Though there is little you can do about the Heartbleed bug now, there are steps you can take to ensure you are unaffected if similar issues arise in the future:

·         Remain calm – The vulnerabilities exposed this week have already been secured by all of the major Internet companies, including Google and Amazon.

·         Public Wi-Fi networks are not your friend – Limit your Internet usage to transactions that are not especially sensitive and things you would not mind people being able to see if you are hopping on the Wi-Fi in public places like Starbucks. When in doubt, use a VPN.

·         To see which sites are vulnerable, do a test–There are apps available on the web that will tell you when the encryption on a site was last updated, what type of encryption they use, and if the site is still vulnerable to the Heartbleed bug.

·         Use a VPN – Connect using a VPN if it is offered by your school or company. Or, you can purchase VPN services for fairly cheap. These provide unparalleled encryption above and beyond that offered on most websites. It’s their business to keep you safe online, many of them are good at it.

·         Every few months, change your password – This is a good practice to have no matter what, since so many of our transactions happen online. There are a number of excellent password managers out there that help you generate cryptographically strong passwords, and store them for you so you don’t need to remember them. Change them regularly, and for goodness sake, don’t use the same password for multiple sites!

Thursday, May 8, 2014

Is Google Chrome's "Incognito Mode" Really Secure?

The most used browser in the world is Google Chrome, with StatCounter indicating that nearly half of all desktop internet users are Chromeites. Chrome’s “Incognito” feature has proven extremely popular, and remains a large reason why the browser has secured such a large following in Russia, Europe, the Americas, Australia, and many other regions around the globe.

But What Is “Incognito”, How Anonymous is it?

Without your browsing history being recorded within Chrome, users can visit sites across the internet when in the “Incognito” browsing mode. All of your browsing history is instantly deleted when you launch an Incognito browsing session. Also, any cookies created during the session are deleted when the Incognito window is closed.

Many people believe this is a safer way to use the worldwide web, because it doesn't allow them to be tracked online. This is only partially true, because Incognito does not actually make your internet experience more secure or safe, from prying external eyes (such as your employer or marketers). Incognito is a good way to make sure others who use your device or computer are not able to see what websites you have been visiting, and that's about it.

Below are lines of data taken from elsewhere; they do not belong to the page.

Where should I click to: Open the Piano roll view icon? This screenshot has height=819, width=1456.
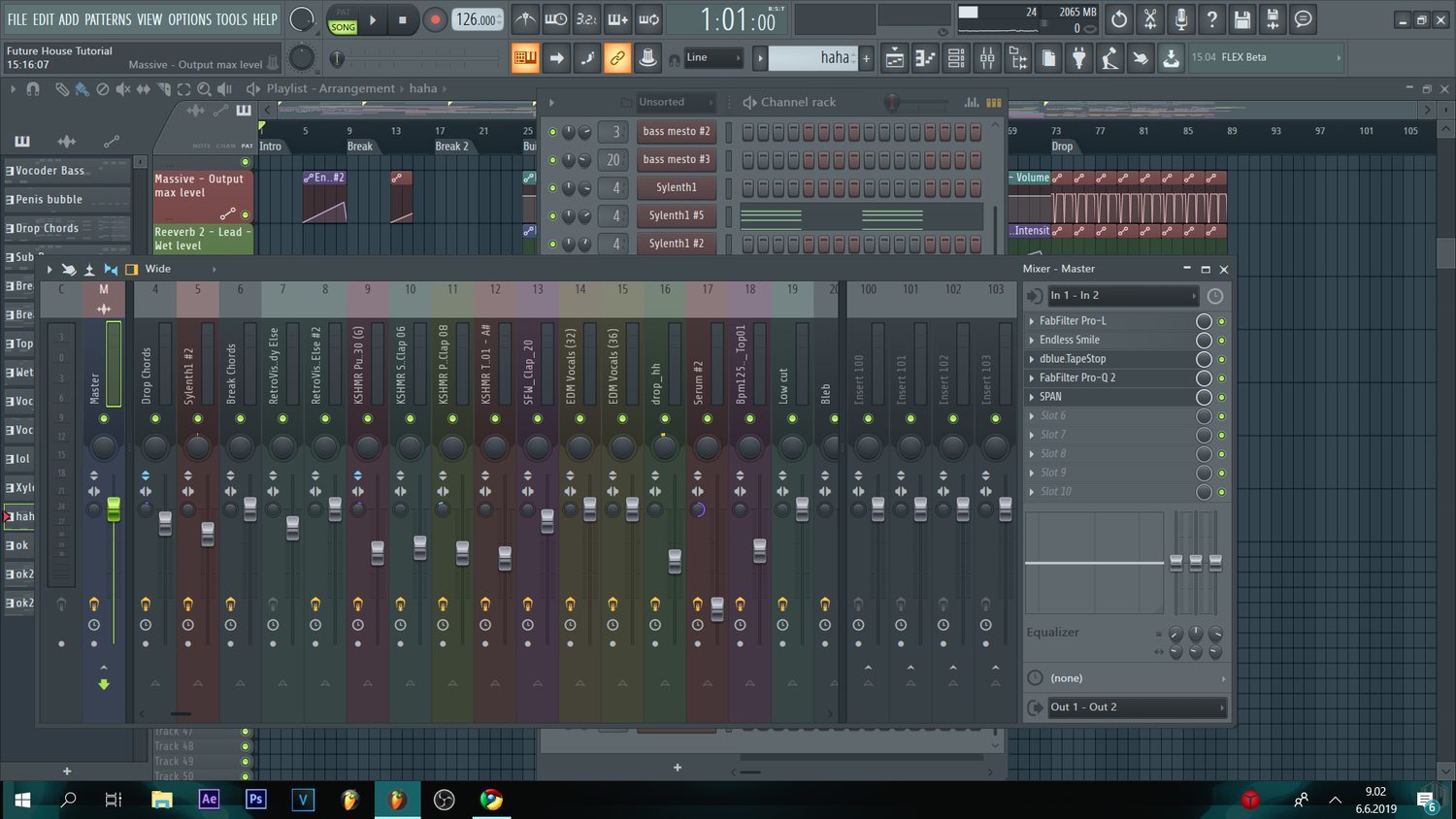point(924,58)
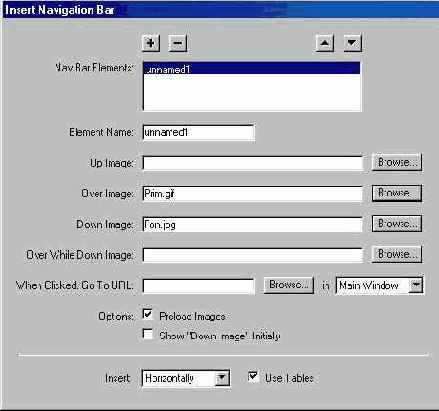Browse for the Down Image file
The height and width of the screenshot is (411, 439).
[x=397, y=224]
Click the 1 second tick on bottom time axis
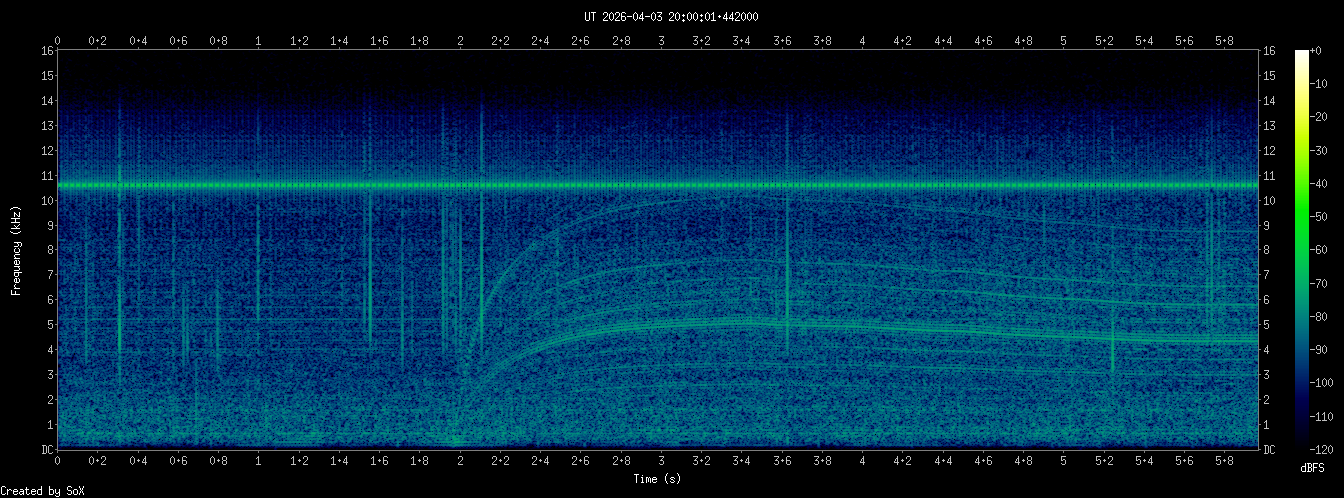1344x498 pixels. click(259, 463)
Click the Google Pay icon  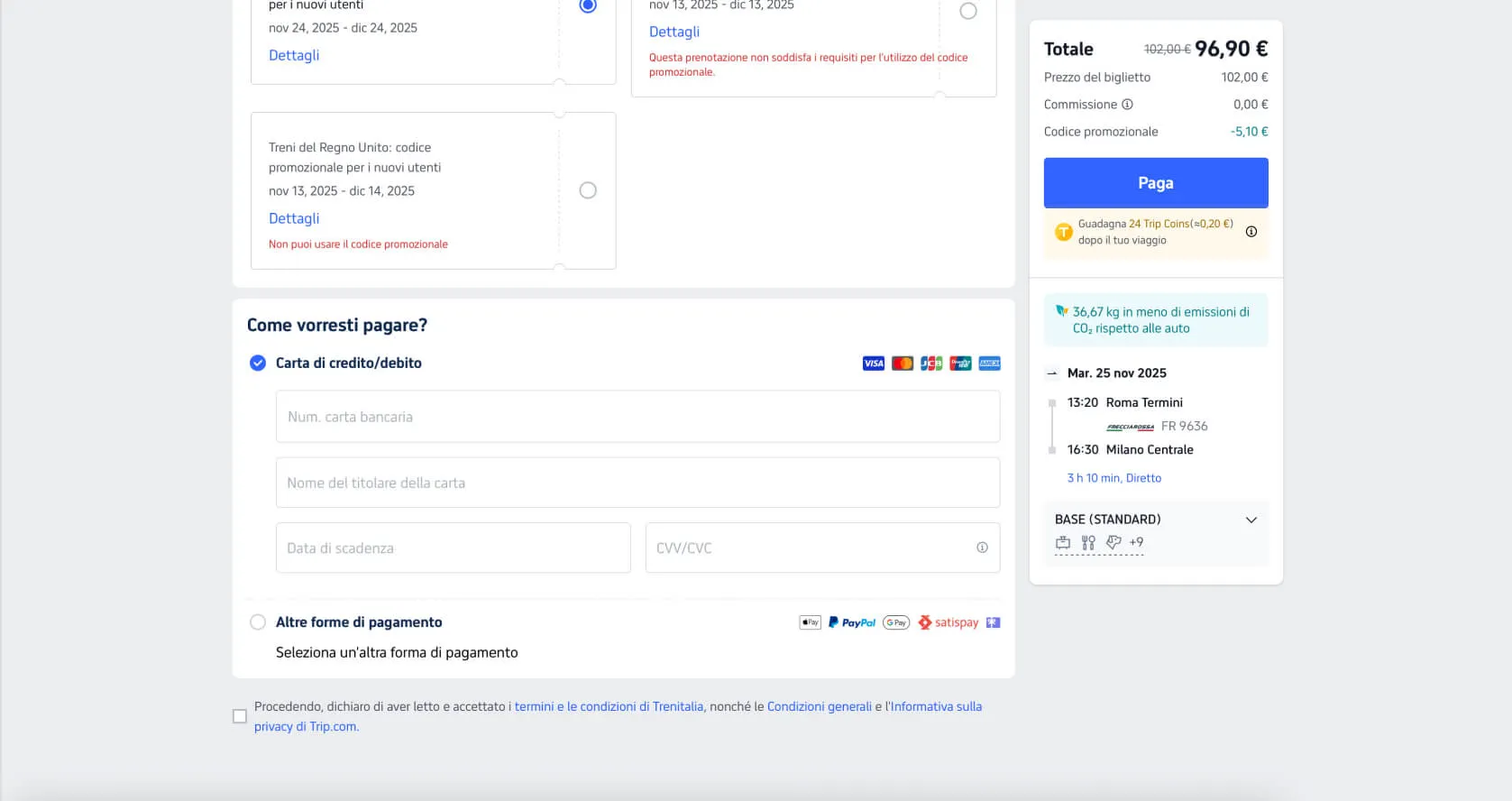pos(896,622)
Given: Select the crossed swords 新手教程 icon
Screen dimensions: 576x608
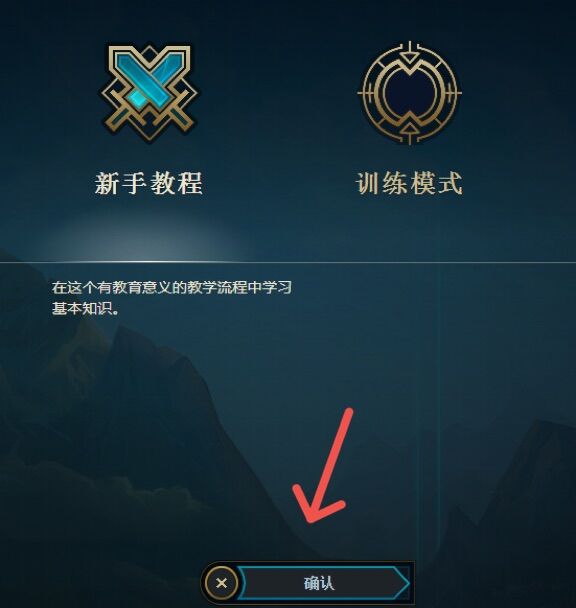Looking at the screenshot, I should [149, 93].
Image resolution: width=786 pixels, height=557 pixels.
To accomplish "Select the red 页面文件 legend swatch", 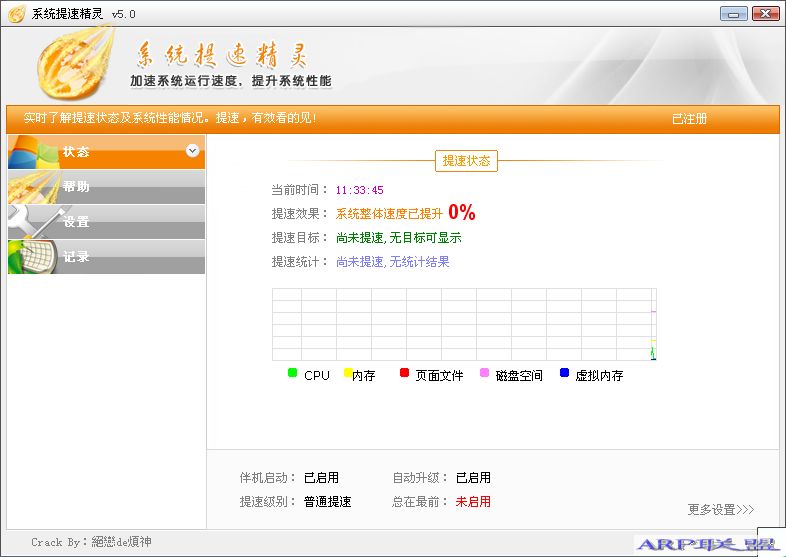I will click(405, 373).
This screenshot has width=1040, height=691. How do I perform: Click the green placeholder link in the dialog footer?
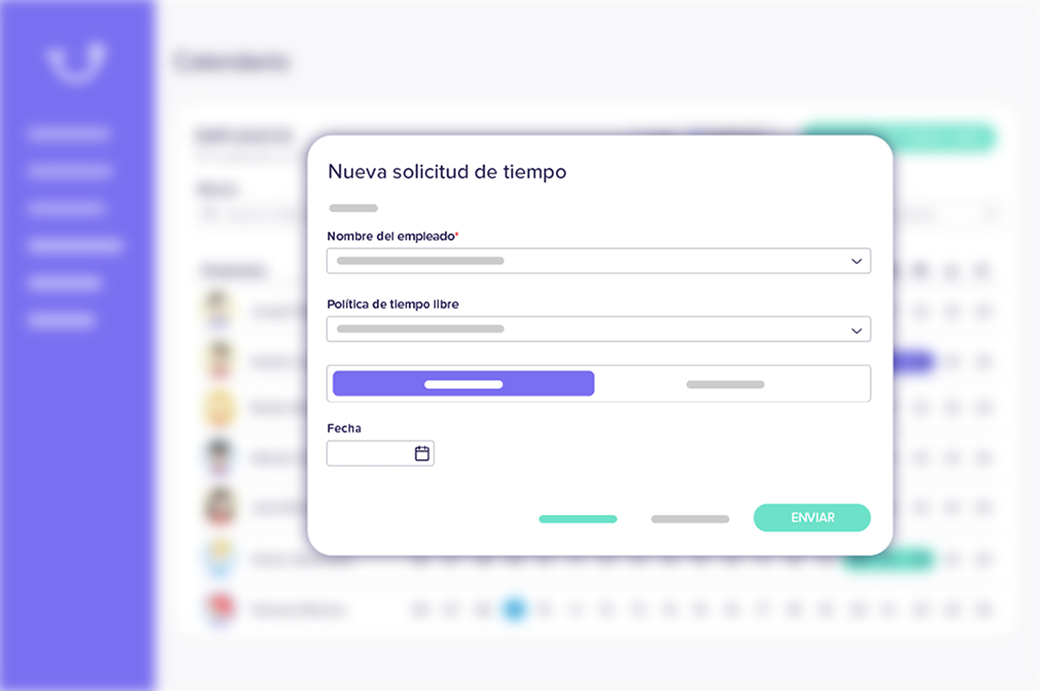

Routers, websites you visit, and your ISP can, and do log where you have been spending your internet time.

What Can You Do To Make Your Browsing Secure?

Using a VPN, or virtual private network, is by far the best and easiest way to ensure your browsing is secure and your data kept private. Good VPNs use high powered encryption to send your information and communications over the Internet at the source, making sure absolutely everything you do online is safe and anonymous. Outside sources simply will not be able to log your web browsing, IP address, your download history, or any other information about you.

In addition, good VPNs give you an array of different region IP's to choose from, making it appear as though you are using the internet in a different country, even on the other side of the globe. One of the benefits of  appearing to access the internet from a different country is that you will also be able to visit country specific content. For example, Netflix and Hulu only offer services in certain countries, and even then, they alter what is available for specific countries. With a VPN you can get all the content you want, and browse the web freely without worrying.